Your FRS pension is based on:
Average Final Compensation (AFC) × Years of Service × Multiplier = Annual Benefit
Years of Service: Retiring early reduces the service years multiplied into your benefit.
AFC: Stopping work earlier may mean your highest-earning years aren’t fully captured.
Multiplier: For Special Risk members, each additional year adds 3% of AFC — a meaningful change over a lifetime.
💡 Example: Leaving just 3 years early could mean a 9% reduction in lifetime pension income.
Entering DROP earlier or cutting service short reduces the balance you can build.
More years of service before entering DROP = larger monthly deposits.
Retiring early can mean a smaller lump sum when it’s time to leave.
While your FRS pension is a separate benefit, most retirees also look to Social Security. Retiring too early can widen the gap between leaving work and collecting benefits.
Eligibility begins at age 62, but benefits are permanently reduced if you start early.
Full Retirement Age (FRA) is 66–67, depending on your birth year. Waiting until FRA means higher monthly benefits.
Delaying to age 70 can further increase monthly payments.
💡 If you retire at 52 but don’t collect Social Security until 62, that’s a 10-year gap where your pension and savings must fully cover your income needs.
Medicare eligibility begins at age 65. Retiring early often means decades of coverage to bridge:
Employer retiree plans: Some agencies allow you to stay on, but premiums may be high.
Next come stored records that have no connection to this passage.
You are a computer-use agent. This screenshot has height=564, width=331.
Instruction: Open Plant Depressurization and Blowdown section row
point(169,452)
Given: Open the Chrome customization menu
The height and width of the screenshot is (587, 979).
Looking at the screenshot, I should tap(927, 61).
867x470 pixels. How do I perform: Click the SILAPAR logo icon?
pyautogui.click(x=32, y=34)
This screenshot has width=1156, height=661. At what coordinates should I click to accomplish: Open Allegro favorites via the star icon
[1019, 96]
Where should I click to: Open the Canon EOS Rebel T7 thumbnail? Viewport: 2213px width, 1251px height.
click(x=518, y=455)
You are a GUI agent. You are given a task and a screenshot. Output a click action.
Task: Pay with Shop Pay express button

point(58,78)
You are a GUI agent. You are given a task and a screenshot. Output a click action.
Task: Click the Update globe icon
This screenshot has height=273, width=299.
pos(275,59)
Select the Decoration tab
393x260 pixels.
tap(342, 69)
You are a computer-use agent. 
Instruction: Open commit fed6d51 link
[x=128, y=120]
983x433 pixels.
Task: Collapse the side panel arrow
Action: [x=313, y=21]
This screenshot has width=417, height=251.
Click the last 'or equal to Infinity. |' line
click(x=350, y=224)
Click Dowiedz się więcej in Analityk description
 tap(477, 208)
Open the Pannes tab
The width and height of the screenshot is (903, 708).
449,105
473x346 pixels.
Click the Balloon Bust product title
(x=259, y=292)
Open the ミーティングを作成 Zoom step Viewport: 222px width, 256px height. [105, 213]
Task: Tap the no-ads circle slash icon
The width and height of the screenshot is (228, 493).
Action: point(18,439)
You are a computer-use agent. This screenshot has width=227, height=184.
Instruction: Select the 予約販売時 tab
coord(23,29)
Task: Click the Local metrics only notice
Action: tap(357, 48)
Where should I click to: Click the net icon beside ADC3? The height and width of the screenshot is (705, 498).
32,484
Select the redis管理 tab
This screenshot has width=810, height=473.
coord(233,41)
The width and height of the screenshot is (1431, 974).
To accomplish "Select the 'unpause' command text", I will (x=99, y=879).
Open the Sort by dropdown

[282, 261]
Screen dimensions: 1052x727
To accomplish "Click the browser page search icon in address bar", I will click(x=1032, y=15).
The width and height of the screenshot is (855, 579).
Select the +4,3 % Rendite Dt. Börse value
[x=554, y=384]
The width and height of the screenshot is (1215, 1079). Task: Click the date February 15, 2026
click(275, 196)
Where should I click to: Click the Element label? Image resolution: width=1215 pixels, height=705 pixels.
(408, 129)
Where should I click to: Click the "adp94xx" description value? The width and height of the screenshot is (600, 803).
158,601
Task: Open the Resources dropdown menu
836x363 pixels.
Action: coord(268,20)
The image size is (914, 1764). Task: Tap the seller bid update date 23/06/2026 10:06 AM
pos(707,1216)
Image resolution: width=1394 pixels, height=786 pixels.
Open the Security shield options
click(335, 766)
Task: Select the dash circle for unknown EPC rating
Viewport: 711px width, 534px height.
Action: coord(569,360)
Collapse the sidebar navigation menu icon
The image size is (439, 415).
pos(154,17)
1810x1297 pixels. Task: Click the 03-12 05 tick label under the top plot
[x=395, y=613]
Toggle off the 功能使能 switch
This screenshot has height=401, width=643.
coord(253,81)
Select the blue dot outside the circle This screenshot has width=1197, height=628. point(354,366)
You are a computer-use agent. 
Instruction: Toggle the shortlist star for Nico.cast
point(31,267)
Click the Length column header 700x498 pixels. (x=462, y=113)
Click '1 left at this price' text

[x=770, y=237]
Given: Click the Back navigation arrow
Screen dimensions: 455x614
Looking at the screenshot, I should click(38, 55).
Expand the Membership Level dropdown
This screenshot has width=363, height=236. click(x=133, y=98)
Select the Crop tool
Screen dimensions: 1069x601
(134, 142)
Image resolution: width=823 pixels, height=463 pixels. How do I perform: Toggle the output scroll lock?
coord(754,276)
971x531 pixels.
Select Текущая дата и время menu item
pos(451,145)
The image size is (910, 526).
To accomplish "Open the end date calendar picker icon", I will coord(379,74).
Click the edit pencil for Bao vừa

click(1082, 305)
ACA/Marketplace plans: Available, but subject to full cost until Medicare kicks in.
FRS Health Insurance Subsidy: Helps offset premiums ($7.50 per year of service, max $225/month), but usually doesn’t cover full costs.
💡 Example: A retiree leaving at 50 has 15 years before Medicare, meaning health coverage planning can b critical
More years of expenses before Social Security or Medicare begin.
Higher reliance on pension and DROP to cover living and health costs.
Potential tax strain from drawing larger amounts from DROP or savings to fill the gap.
How will I cover health insurance until Medicare?
Do I have enough savings to bridge the gap before Social Security?
Would working 2–3 more years meaningfully change my pension and DROP outcomes?
Am I comfortable relying heavily on my pension and savings for a longer period?
Early retirement can be the right choice for many FRS members, but it comes with trade-offs. Leaving too soon means not only a smaller pension and DROP balance, but also a longer wait until Social Security and Medicare begin.
By carefully weighing these factors — and creating a plan for health coverage and income during the gap years — you can approach retirement with more confidence and fewer surprises.
*This material is provided for educational purposes only and is not intended to provide personalized investment, legal, or tax advice. Results will vary based on individual circumstances. Please consult a qualified professional regarding your own situation.